In April 2013, Justice Secretary Chris Grayling announced cuts to the civil legal aid bill that would eventually save a total of £320m. In order to further reduce the £2bn bill faced by taxpayers, Mr Grayling has also announced that he intends to cut £220m from the criminal legal aid bill too. While this would, in theory, save around a quarter of the legal aid bill, there are many proponents that argue the opposite.
Legal aid work is far from well paid for most lawyers. Falling crime rates means that there is less criminal legal aid work available for those lawyers that do choose this path. Fees have barely risen since the 1990s, either, and this combination means that fewer and fewer bright your legal minds will consider criminal law for their future, especially when met with 17.5% cuts to most legal aid fees.
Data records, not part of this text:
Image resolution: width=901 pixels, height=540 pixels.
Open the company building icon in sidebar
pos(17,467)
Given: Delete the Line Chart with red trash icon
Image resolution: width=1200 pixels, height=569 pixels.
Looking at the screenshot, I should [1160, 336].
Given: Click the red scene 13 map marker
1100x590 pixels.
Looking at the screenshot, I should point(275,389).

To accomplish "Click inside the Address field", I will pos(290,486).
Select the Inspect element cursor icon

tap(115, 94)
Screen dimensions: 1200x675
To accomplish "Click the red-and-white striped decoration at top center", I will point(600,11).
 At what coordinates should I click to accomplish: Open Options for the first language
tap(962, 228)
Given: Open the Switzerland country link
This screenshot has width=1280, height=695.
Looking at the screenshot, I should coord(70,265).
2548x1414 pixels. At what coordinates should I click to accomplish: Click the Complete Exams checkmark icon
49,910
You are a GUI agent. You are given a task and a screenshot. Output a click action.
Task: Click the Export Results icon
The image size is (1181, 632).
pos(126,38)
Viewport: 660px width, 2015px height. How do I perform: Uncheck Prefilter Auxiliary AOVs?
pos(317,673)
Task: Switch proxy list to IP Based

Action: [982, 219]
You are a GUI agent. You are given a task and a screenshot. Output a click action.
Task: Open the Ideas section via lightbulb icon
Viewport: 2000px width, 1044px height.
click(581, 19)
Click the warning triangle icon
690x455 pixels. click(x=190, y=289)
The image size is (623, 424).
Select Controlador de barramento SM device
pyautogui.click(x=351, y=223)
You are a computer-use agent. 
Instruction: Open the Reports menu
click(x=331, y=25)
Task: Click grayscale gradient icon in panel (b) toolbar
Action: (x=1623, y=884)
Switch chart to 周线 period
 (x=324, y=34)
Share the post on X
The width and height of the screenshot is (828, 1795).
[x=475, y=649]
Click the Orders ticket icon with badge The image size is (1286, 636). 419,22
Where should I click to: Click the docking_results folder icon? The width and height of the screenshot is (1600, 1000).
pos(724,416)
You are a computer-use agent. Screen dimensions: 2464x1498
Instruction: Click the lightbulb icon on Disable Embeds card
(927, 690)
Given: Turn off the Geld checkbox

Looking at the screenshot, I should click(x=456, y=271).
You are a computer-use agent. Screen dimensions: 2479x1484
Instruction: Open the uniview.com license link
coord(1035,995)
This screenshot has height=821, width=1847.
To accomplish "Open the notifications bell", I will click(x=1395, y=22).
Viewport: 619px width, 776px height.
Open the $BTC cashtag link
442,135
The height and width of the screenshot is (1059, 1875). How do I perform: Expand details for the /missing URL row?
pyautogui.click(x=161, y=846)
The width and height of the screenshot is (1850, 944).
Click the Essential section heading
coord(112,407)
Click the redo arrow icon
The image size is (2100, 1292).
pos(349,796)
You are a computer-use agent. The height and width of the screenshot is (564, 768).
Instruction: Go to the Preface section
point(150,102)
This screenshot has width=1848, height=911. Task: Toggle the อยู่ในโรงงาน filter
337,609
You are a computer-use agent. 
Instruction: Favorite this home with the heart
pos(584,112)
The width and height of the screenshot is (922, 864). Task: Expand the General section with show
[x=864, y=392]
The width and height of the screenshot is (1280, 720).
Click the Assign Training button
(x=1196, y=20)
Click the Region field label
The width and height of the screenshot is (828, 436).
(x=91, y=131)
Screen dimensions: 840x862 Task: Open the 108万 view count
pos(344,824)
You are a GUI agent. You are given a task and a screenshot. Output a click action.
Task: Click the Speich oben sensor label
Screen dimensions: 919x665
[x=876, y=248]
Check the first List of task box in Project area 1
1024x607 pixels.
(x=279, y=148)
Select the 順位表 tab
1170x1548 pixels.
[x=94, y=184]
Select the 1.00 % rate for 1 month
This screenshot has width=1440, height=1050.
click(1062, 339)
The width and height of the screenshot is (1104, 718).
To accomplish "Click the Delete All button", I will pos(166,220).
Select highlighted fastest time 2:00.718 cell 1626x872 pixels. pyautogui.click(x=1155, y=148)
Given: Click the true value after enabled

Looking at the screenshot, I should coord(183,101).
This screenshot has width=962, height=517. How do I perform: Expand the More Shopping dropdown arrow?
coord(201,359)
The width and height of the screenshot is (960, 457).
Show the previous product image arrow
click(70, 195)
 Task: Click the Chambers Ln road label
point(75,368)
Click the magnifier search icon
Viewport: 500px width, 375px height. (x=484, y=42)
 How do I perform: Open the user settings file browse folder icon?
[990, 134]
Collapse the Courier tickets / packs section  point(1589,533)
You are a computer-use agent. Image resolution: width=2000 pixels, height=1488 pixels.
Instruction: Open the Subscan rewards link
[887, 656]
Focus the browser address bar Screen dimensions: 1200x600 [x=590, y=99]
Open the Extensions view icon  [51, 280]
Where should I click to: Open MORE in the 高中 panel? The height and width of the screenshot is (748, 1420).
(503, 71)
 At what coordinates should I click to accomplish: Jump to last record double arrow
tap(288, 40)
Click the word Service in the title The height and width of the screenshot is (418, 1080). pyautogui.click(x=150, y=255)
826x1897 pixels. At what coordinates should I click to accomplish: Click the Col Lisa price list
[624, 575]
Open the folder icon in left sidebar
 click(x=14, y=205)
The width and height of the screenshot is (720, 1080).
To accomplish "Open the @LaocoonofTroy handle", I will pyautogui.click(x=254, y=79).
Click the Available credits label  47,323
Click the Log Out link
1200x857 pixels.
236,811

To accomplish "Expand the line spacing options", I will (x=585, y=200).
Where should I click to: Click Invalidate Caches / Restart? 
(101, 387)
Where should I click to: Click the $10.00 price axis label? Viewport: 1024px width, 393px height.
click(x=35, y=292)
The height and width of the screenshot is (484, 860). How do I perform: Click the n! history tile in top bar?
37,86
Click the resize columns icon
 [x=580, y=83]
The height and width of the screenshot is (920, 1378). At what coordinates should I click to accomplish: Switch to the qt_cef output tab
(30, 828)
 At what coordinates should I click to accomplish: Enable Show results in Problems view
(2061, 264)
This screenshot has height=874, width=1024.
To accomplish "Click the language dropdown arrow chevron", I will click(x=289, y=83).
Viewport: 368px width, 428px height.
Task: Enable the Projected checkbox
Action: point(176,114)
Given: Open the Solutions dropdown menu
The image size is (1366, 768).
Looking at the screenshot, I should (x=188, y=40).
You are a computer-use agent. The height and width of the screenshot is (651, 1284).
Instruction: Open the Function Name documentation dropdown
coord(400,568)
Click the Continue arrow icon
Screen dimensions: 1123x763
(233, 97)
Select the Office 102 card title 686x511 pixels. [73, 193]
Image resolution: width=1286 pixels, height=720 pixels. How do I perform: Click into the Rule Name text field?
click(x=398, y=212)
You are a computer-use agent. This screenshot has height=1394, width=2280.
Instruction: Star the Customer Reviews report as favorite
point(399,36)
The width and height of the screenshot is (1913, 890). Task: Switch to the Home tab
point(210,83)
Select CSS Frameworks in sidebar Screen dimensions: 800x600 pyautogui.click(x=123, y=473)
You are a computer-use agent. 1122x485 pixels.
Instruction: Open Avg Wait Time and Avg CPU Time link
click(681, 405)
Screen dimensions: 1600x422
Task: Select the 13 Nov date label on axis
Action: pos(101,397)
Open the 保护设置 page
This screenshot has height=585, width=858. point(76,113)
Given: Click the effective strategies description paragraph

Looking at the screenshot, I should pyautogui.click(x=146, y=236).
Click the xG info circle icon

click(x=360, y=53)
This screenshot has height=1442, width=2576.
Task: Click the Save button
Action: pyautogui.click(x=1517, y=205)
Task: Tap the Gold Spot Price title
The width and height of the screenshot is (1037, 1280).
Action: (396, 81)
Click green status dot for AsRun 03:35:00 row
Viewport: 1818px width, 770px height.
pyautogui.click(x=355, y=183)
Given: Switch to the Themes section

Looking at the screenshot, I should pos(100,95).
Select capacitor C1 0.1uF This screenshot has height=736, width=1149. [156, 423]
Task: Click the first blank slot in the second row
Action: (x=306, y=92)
Barristers also argue that the move will see the public suffer. Fewer barristers means less choice for defendants, and it could be argued that the best minds would have moved to more lucrative fields. Eventually, it is likely that defendants will be left with barristers and solicitors that are still in training, and will be forced to opt for one of only a small number of possible barristers.
The Criminal Bar Association said that the strikes, which took place across cities around England and Wales, had occurred as anger within the industry was at a boiling point. The main protest took place at Southwark Crown Court but courts in Manchester, Leeds, Liverpool, Birmingham, Newcastle, Cardiff, and other cities across the country were also left empty.